Mismatched prots: 860

Missing prots: 2743

Safe prots: 191

import pandas as pd
df_mm = pd.read_csv('mismatched_codes.csv', index_col=0)
df_m = pd.read_csv('missing_codes.csv', index_col=0)
df_s = pd.read_csv('safe_codes.csv', index_col=0)

Any missing input files? (a3m alignment file)

For missing prots we are only missing 1 MSA file

import os
from tqdm import tqdm
msa = lambda c: f'/cluster/projects/kumargroup/msa/output/{c}.msa.a3m'

no_msa = []
for code in df_mm.index:
    if not os.path.exists(msa(code)):
        no_msa.append(code)

from above: no_msa = ['4jmx']

For mismatched prots we are not missing any MSAs

For safe prots obviously we are not missing any MSAs...

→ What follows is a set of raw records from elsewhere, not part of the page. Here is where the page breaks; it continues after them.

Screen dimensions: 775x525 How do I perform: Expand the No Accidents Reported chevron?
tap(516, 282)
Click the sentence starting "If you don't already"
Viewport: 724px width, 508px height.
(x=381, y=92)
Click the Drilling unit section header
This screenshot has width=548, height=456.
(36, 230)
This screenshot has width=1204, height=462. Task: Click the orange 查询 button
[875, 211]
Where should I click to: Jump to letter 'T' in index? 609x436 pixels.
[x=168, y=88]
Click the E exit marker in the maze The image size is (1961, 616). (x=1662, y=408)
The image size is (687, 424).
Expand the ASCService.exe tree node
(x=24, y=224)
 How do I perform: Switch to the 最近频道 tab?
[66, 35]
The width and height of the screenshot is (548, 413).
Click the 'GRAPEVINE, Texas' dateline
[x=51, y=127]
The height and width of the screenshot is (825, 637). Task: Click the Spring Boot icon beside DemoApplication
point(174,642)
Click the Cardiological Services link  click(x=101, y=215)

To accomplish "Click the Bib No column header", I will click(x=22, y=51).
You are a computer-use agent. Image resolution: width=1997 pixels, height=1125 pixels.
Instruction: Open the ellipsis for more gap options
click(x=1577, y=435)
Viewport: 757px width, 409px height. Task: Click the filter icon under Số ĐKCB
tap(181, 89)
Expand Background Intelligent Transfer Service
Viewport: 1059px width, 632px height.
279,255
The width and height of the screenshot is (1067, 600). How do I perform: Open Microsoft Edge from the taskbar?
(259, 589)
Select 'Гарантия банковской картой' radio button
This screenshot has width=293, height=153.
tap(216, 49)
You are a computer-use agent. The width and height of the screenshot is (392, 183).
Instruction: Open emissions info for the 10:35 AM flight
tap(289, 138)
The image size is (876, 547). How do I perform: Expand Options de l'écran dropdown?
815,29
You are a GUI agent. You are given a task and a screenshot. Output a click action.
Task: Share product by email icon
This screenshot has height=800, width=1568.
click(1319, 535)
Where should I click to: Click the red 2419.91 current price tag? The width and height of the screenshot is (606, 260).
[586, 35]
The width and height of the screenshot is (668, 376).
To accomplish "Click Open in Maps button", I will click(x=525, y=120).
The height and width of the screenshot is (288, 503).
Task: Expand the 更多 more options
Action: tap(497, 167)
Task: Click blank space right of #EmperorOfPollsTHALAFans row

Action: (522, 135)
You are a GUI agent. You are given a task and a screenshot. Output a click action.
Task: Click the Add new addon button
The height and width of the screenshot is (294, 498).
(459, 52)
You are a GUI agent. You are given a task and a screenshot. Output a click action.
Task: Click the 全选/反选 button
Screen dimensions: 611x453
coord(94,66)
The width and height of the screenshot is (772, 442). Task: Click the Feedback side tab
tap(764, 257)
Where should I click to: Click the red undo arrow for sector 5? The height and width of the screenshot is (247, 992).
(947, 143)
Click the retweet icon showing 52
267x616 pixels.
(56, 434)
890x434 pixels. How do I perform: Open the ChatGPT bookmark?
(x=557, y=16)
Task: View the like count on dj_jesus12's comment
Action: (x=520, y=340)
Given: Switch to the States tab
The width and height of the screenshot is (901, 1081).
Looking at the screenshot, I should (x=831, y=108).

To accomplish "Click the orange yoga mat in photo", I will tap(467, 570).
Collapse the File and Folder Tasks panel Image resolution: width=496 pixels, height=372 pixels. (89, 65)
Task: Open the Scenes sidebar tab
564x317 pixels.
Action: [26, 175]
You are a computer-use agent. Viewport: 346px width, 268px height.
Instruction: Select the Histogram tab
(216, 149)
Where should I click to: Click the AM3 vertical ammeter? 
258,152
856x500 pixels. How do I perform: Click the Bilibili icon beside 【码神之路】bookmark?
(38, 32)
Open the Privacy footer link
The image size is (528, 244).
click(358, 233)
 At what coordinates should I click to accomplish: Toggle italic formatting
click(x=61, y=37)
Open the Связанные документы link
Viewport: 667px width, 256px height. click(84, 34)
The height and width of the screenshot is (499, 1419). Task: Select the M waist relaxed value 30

jyaacoub commented 4 months ago

Moving and splitting msas into 10 parts

copy unique prots

# msa files are index by pdb code
import os, shutil
from tqdm import tqdm

df_mm = pd.read_csv('mismatched_codes_v2.csv', index_col=0)
df_m = pd.read_csv('missing_codes_v2.csv', index_col=0)

msa = lambda c: f'/cluster/projects/kumargroup/msa/output/{c}.msa.a3m'
codes = list(df_mm.index) + list(df_m.index)
out_dir = '/cluster/home/t122995uhn/projects/data/pdbbind/a3m_unique_prot/all/'

for code in tqdm(codes):
    fp = msa(code)
    out_p = f"{out_dir}/{code}.a3m"
    if code == "4jmx": continue
    shutil.copyfile(fp, out_p)

split into 10 parts

#!/bin/bash

# Number of splits provided as argument
num_splits=10

# Define the source directory containing your .a3m input files
src_dir="/cluster/home/t122995uhn/projects/data/pdbbind/a3m_unique_prot/all/"
ext=".a3m"
 # Get the parent directory of the source directory
parent_dir=$(dirname "$src_dir")

# Create an array to hold destination directories
declare -a dest_dirs=()

# Create destination directories based on the number of splits
for ((i=1; i<=$num_splits; i++)); do
    dest_dirs+=("$parent_dir/part$i/")
done

# Make sure the destination directories exist
for dir in "${dest_dirs[@]}"; do
    mkdir -p "$dir"
done

# Calculate the total number of files in the source directory
total_files=$(ls "$src_dir"/*"$ext" | wc -l)

echo "Total files:" $total_files

# Calculate the number of files in each part
files_per_part=$((total_files / num_splits))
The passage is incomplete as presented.